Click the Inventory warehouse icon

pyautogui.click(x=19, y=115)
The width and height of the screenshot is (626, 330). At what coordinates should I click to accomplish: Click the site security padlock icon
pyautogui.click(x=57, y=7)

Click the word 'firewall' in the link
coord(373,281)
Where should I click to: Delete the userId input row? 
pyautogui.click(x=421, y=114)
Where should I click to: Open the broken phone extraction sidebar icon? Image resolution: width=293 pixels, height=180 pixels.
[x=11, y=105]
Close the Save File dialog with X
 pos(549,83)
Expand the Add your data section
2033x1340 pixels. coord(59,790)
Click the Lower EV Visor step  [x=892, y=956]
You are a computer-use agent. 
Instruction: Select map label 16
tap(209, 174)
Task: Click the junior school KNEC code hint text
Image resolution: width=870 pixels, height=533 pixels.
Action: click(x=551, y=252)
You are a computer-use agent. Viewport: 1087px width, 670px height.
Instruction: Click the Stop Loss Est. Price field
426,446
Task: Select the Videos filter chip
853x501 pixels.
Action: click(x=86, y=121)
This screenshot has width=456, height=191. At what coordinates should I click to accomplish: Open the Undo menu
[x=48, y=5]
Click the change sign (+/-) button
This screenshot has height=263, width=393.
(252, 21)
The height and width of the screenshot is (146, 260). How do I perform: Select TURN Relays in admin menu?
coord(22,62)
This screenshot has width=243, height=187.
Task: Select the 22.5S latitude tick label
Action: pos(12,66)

#### [GIVEN EXERCISE]
Pull out each line of the entries above that contains the string "icon". Case matters.

#### [TASK ANSWER]
Click the Inventory warehouse icon
The width and height of the screenshot is (626, 330). At what coordinates should I click to accomplish: Click the site security padlock icon
Where should I click to: Open the broken phone extraction sidebar icon? Image resolution: width=293 pixels, height=180 pixels.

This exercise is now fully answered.